Così non va(r), ma neanche la Juve va come dovrebbe 

Così non va(r), ma neanche la Juve va come dovrebbe TUTTOmercatoWEB.com
lunedì 12 settembre 2022, 09:19Editoriale
di Antonio Paolino
La Juve salva il risultato, non la faccia. E in pieno recupero è caos sul gol annullato a Milik poi espulso ma non graziato

Una partita pazzesca. Non nel senso positivo del termine. E non ultimo, anche per quelle interpretazioni sregolate degli arbitri, invitati a rivedere alcune azioni al var e già per questo condizionati nel prendere la decisone opposta a quella visibilmente chiara dal campo. A questo aspetto, Allegri e la squadra farebbero bene a non aggrapparsi in una di quelle serate che non avrebbero dovuto avere sbavature. E invece ne ha avute almeno due nel primo tempo chiuso con il pesante doppio svantaggio. E diverse anche nella ripresa nonostante il pareggio ottenuto in rimonta, ma con una confusione pari alle scelte del mister e al pressapochismo di diversi giocatori, nella chiusura degli spazi e nei ribaltamenti della manovra. Una partita giocata da “polli” nei momenti cruciali e con un dinamismo “imbalsamato” dalla paura di non riuscire a riprenderla. I rischi del dopo Coppa si sono visti tutti, la capacità di superarli con cura e forza, assolutamente no. Non può essere la Salernitana, o il pensiero del Benfica, a spegnere le poche certezze, per alcuni, o speranze per altri, di Parigi. La Juve è durata come al solito troppo poco: un tempo, ma è riuscita a raddrizzarla e quasi a vincerla. Ma anche la vittoria non avrebbe cambiato il giudizio su una prestazione discutibile e ambigua. La squadra non si era mai trovata sotto di due reti e vantava ancora la migliore difesa, quella cosiddetta confort-zone di mister Allegri utile per garantire sicurezza all'ambiente circostante e per spostare l'attenzione su altri aspetti più frivoli. 

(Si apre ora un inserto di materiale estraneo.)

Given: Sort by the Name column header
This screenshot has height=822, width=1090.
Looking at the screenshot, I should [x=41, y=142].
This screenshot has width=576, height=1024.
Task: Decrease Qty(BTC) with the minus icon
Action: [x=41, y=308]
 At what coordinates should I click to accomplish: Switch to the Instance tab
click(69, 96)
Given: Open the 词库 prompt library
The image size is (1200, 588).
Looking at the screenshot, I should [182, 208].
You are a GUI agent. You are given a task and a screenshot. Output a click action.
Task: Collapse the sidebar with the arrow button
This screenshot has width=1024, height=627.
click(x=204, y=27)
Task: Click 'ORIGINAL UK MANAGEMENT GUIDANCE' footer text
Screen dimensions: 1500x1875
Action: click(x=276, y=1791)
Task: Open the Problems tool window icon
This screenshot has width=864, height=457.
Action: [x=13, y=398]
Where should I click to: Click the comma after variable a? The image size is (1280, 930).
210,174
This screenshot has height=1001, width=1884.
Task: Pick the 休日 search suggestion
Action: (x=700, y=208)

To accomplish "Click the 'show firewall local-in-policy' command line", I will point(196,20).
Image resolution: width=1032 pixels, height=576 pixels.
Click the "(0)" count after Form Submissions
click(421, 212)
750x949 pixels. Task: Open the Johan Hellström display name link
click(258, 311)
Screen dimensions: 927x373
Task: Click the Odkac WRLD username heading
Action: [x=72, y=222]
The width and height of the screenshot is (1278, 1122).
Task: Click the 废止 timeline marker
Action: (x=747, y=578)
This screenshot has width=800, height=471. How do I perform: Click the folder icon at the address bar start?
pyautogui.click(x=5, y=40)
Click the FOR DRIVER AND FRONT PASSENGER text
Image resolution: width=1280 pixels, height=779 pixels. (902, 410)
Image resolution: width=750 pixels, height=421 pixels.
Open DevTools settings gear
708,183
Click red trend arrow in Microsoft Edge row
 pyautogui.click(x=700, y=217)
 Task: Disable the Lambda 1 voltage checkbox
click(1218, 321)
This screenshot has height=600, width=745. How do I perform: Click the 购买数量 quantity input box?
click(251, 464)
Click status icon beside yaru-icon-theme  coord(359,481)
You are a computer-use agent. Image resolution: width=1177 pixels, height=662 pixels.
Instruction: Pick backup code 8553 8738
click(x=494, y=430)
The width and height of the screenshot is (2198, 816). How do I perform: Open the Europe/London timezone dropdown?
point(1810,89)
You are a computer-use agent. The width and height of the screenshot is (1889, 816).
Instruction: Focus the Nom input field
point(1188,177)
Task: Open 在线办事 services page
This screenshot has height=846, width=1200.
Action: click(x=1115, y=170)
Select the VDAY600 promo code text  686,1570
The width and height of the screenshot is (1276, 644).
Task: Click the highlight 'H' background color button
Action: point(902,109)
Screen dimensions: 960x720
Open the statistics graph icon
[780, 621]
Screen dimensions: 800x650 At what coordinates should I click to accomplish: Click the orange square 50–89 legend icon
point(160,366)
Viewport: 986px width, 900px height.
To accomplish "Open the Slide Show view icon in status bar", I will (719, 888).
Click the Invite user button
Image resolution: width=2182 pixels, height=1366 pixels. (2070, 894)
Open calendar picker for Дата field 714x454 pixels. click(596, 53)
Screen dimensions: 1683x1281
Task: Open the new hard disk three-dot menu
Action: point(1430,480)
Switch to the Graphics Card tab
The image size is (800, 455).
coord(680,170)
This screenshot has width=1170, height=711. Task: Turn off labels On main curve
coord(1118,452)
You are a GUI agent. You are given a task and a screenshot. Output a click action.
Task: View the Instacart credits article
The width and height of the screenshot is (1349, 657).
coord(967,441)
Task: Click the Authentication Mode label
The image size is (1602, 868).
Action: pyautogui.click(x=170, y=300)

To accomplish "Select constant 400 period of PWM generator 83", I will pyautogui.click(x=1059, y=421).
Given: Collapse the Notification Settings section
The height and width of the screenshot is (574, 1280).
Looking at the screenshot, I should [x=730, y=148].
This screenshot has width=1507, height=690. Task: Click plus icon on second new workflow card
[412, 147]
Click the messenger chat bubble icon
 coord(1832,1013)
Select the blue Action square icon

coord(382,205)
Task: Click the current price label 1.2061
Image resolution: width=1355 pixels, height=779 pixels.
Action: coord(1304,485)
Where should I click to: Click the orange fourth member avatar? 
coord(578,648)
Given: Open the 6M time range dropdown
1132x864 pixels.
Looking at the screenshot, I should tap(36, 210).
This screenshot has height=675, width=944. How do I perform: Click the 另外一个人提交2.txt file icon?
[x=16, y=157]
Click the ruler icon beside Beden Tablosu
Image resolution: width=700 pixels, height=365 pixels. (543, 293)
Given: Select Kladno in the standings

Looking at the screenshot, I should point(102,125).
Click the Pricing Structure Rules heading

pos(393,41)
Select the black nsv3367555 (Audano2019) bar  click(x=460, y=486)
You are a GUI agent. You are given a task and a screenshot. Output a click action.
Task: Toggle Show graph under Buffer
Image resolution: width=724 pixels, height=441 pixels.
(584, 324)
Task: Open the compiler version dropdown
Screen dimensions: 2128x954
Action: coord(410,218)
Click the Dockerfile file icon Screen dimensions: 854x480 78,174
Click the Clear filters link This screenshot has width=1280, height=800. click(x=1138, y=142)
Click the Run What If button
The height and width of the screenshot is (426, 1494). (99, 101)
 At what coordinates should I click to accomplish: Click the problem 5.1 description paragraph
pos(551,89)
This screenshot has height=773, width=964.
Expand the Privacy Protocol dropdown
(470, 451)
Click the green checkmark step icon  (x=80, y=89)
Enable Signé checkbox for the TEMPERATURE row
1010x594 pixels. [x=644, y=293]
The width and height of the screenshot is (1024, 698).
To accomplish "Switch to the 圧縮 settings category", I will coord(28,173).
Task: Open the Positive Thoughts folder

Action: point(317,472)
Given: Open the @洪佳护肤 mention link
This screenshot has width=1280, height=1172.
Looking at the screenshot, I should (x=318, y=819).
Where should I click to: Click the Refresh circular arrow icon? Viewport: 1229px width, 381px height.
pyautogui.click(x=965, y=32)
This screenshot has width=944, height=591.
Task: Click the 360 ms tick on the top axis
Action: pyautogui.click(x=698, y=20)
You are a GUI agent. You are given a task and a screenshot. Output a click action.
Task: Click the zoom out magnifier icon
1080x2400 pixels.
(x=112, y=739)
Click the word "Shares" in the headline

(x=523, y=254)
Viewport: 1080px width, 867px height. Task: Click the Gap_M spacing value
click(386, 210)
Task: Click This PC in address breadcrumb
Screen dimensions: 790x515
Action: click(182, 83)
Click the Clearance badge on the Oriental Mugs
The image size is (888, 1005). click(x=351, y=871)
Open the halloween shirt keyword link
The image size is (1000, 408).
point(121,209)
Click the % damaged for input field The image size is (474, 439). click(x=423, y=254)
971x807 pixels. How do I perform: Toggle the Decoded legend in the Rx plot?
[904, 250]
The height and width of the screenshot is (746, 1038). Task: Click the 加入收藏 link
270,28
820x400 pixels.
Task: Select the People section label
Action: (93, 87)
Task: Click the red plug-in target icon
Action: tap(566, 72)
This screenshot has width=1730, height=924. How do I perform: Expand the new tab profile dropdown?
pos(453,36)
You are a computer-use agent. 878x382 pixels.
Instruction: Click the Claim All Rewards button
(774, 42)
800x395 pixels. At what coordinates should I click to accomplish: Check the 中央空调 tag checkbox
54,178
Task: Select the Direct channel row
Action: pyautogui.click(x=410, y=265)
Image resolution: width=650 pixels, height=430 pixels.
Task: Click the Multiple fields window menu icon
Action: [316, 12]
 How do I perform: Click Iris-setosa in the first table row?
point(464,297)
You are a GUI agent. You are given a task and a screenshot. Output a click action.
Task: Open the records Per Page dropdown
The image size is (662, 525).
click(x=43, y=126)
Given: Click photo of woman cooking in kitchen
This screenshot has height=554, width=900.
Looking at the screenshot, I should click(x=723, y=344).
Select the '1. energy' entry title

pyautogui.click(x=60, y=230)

Juve sbilanciata - La verità è che questa squadra naviga ancora a vista e fatica nella costruzione del gioco in mezzo al campo. Senza gli schernitori Rabiot e Locatelli, l'idea di schierare Paredes con Miretti non in linea con l'argentino, concedeva troppa libertà ad un McKennie che finiva per sbilanciare una squadra mal disegnata dalle affannate giocate di Kean al fianco – per modo di dire – di un sempre più inquieto Vlahovic. Dall'alto dello Stadium erano evidenti i buchi di campo dettati dalla disposizione e dai mancati ritorni difensivi di Cuadrado e McKennie sulla corsia di destra e visibilmente in difficoltà non solo nell'azione del gol del vantaggio campano.

Cambi – Solo Milik ha aggiunto qualcosa alla partita. E il gol allo scadere del quarto minuto di recupero avrebbe consacrato la perfetta sincronia con il movimento e il suo fiuto del gol. La posizione di Bonucci, ne potremmo parlare per ore, non potrà mai essere considerata “attiva” soprattutto se in fase di partenza dell'azione subisce addirittura una trattenuta per la maglia da... calcio di rigore. Ma se fosse stato fischiato, qualcuno avrebbe gridato allo scandalo. Non la Juve e non Allegri che non attaccano (quasi) mai gli arbitri, e come stile ci sta, ma che dovrebbero cominciare a non essere contenti di alcune prestazioni dei singoli e del contributo “minimo” dell'allenatore nel trovare soluzioni più efficaci per i momenti critici della gara. Col Benfica non sarà affatto facile e in casa del Monza ancor di meno se non ci si arriverà con la tranquillità della vittoria ritrovata.